* **TASK DIRECTIONS**: The answer must consist of every record below, transcribed exactly.

◇ ◇ ◇ ◇

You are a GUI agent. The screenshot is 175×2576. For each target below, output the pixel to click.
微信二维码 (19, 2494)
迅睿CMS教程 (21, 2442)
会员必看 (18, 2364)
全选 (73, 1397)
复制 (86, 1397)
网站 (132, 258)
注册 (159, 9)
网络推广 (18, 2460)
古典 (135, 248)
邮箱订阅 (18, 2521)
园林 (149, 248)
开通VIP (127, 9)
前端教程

◇ ◇ ◇ ◇

* **ANSWER SECTION**:
You are a GUI agent. The screenshot is 175×2576. For each target below, output the pixel to click.
微信二维码 (19, 2494)
迅睿CMS教程 (21, 2442)
会员必看 (18, 2364)
全选 (73, 1397)
复制 (86, 1397)
网站 (132, 258)
注册 (159, 9)
网络推广 (18, 2460)
古典 (135, 248)
邮箱订阅 (18, 2521)
园林 (149, 248)
开通VIP (127, 9)
前端教程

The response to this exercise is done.